ТЕКСТ ДЛЯ ЧТЕНИЯ →

┌────────

Читаем Кровь и почва русской истории полностью

Парадокс российской ситуации в том, что хорошее образование и приличный социальный статус оказывается не столько прививкой от этнофобии, сколько, похоже, ее стимулом. Именно социальная и статусно-позиционная элита - управленцы и директорский корпус, второй эшелон постсоветской номенклатуры, интеллигенция советского извода - характеризуется крайней устойчивостью этнофобии и наиболее высокими ее показателями. Самая мощная динамика этнофобии наблюдалась именно среди людей с высшим образованием: за 7 лет наблюдений ВЦИОМ доля негативных оценок этнических меньшинств в этой группе увеличилась почти вдвое, вплотную приблизившись к 70 %. Только предприниматели демонстрируют несколько меньший уровень недоброжелательства к иноэтническим мигрантам, хотя и в этой группе он превышает 50 % [419].

└────────

ТРЕБОВАНИЯ К ЗАДАНИЮ →
1/ Какая группа, согласно тексту об этнофобии, демонстрирует несколько меньший уровень недоброжелательства к иноэтническим мигрантам?
2/ Приведите продолжение текста об этнофобии после его последнего предложения.

ИСХОДНЫЙ ЛИСТИНГ →
┌────────

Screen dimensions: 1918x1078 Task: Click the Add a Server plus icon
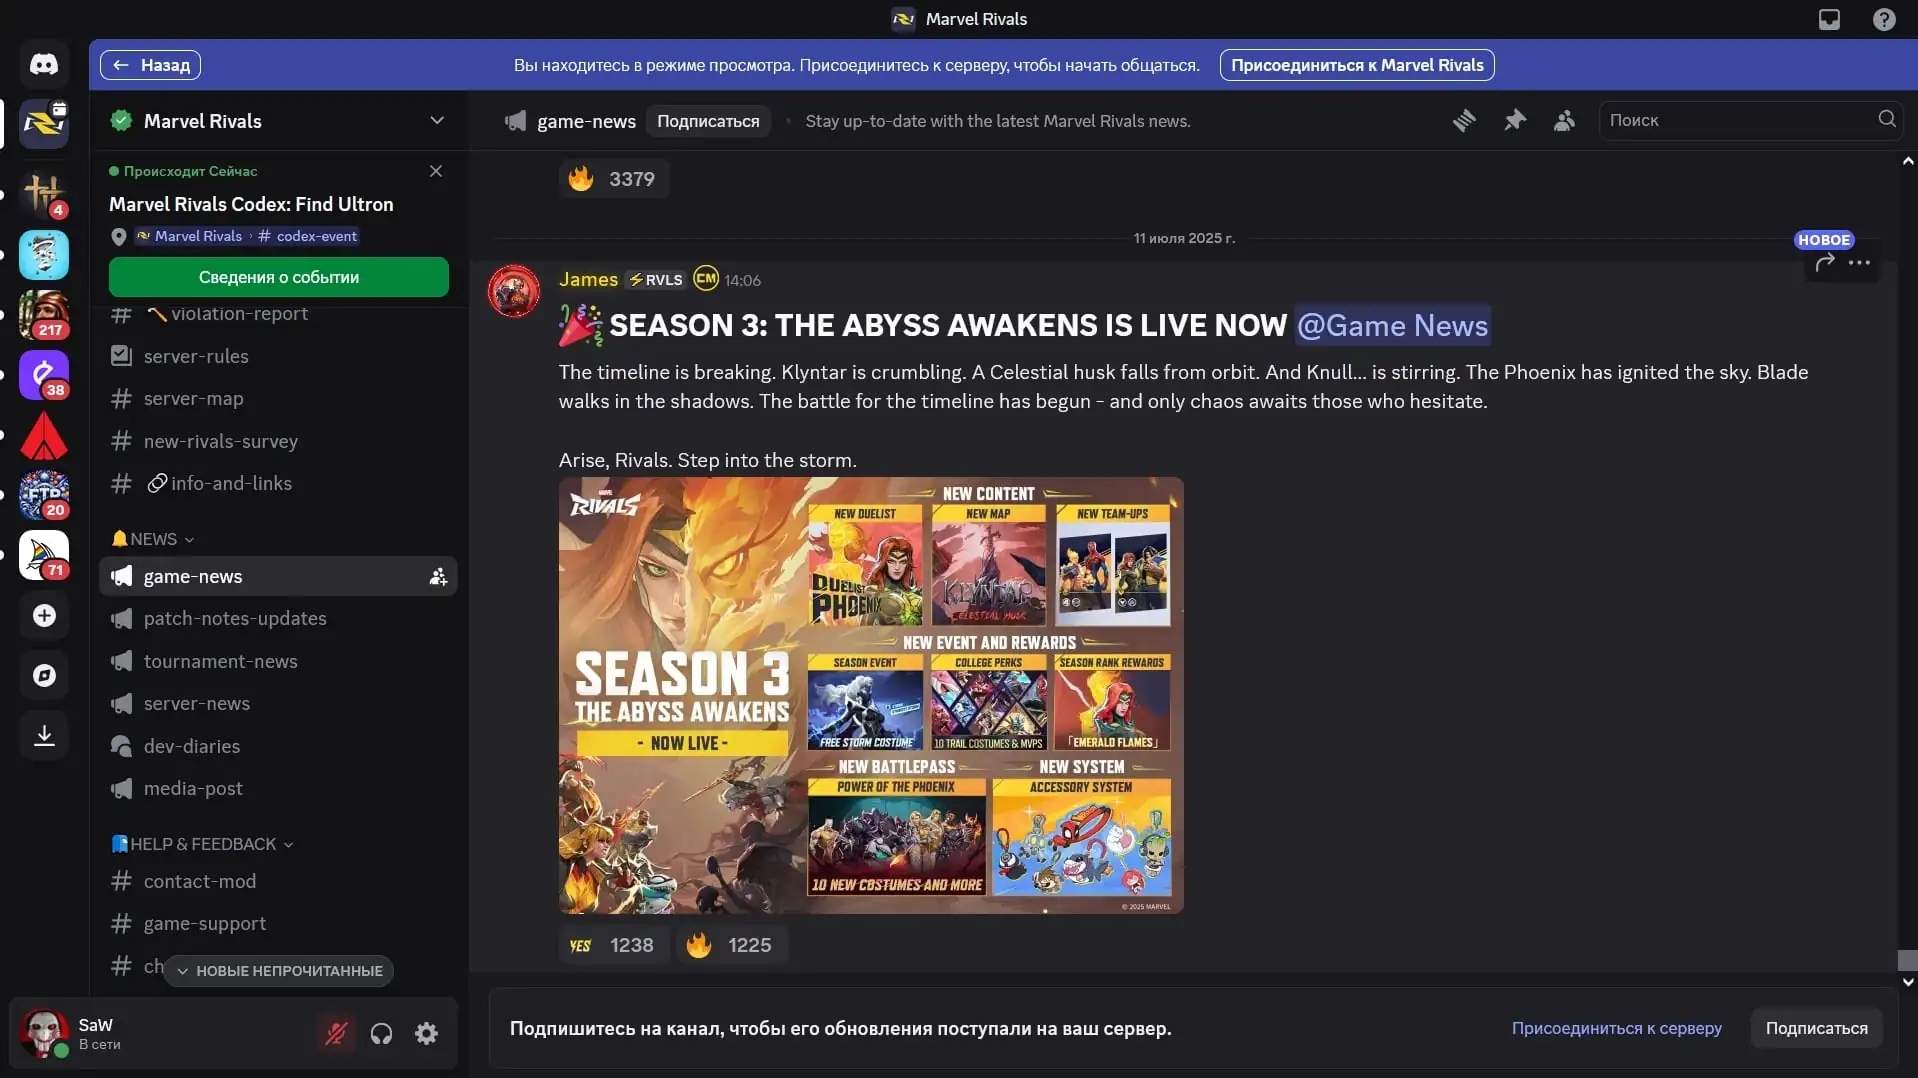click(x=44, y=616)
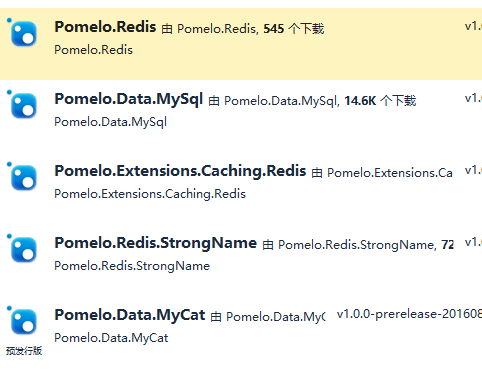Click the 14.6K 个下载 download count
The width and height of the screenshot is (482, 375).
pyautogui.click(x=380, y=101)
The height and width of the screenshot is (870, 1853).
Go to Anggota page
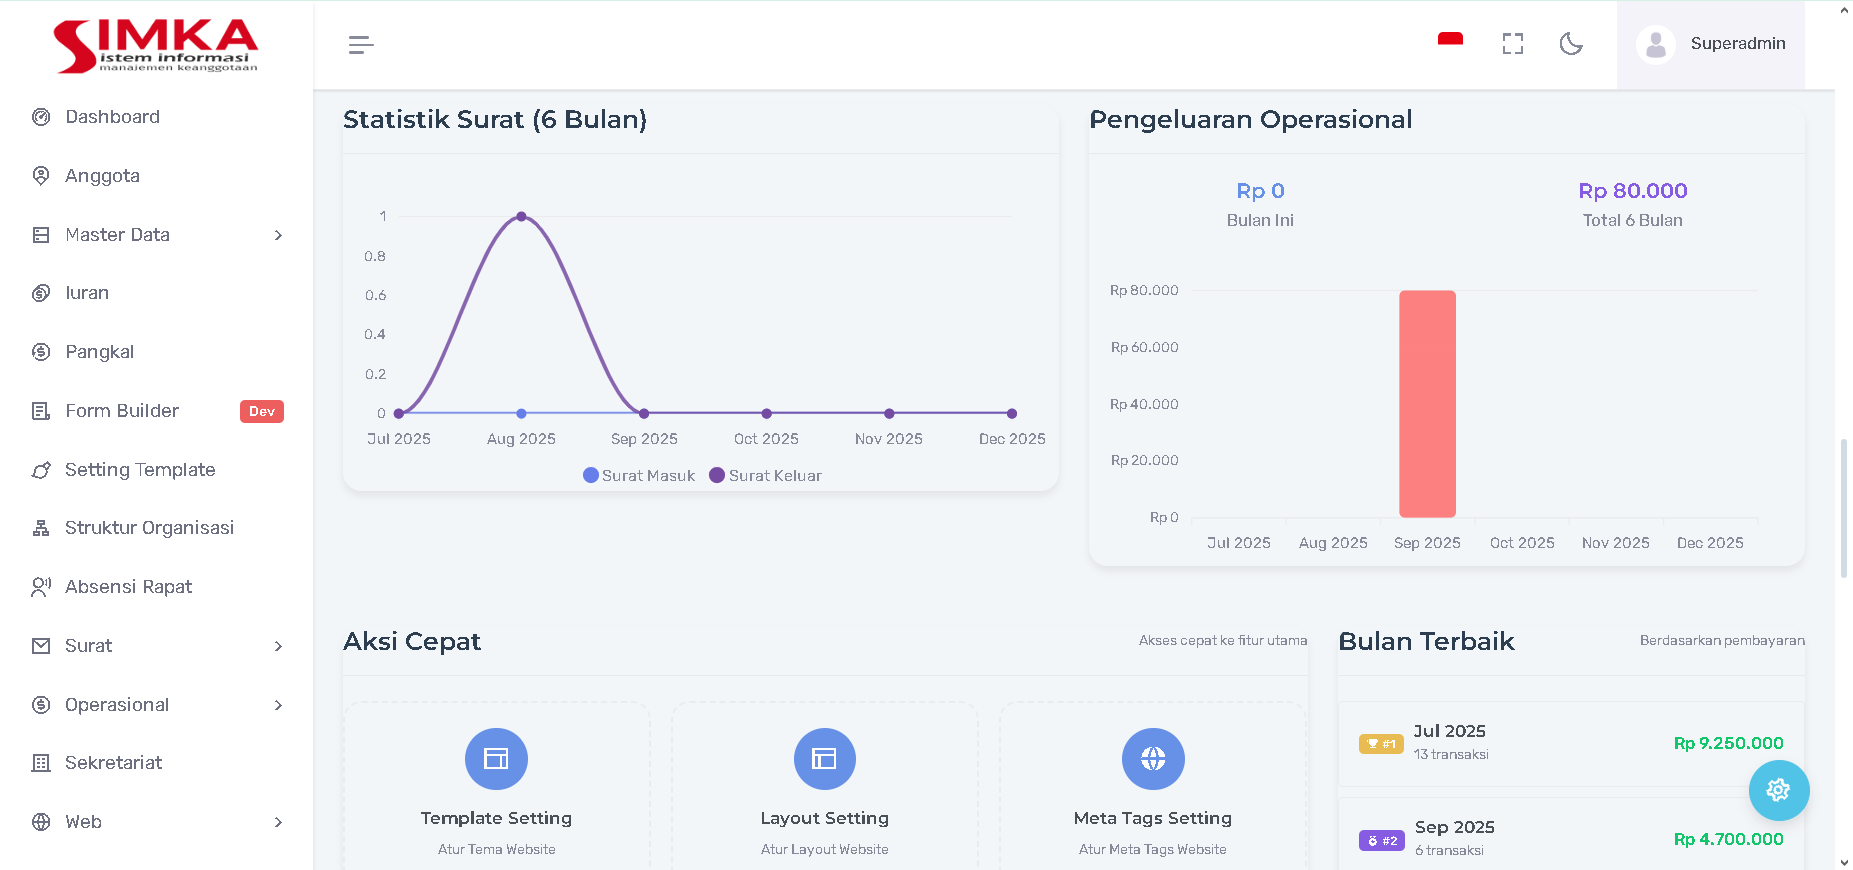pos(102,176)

└────────
┌────────

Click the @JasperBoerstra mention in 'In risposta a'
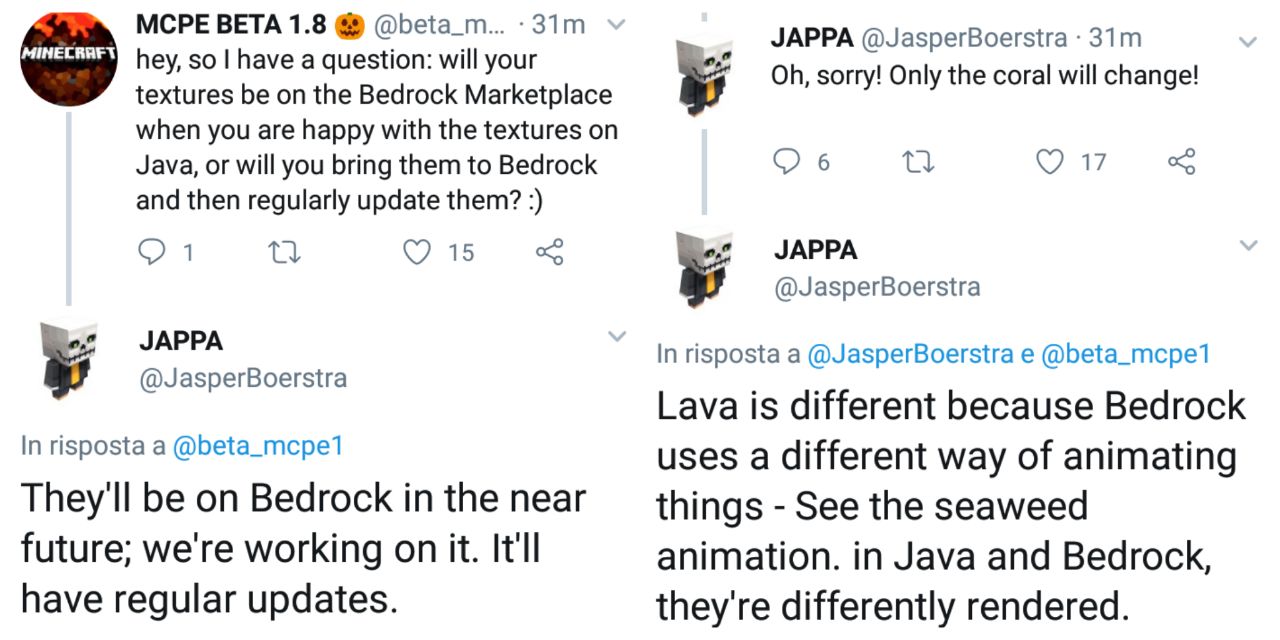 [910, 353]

└────────

ОТВЕТЫ →
1/ Предприниматели, хотя и в этой группе он превышает 50 %.

2/
Можно, конечно, разражаться морализаторскими инвективами в адрес «советской интеллигенции», променявшей окуджавовское «возьмемся за руки, друзья» на угрюмое «Россия для русских» или интерпретировать эту ценностно-культурную трансформацию посредством банализирующих психоаналитических схем а-ля «дедушка Фрейд»: комплекс неполноценности, проецирующийся в неприятие успешных чужаков. Но ведь речь идет о настроениях людей, для значительной части которых рефлексия и принятие управленческих решений составляют суть профессии. Стало быть, ими движут не только предрассудки, но и рациональное понимание ситуации, их эмоции хотя бы частично отрефлексированы.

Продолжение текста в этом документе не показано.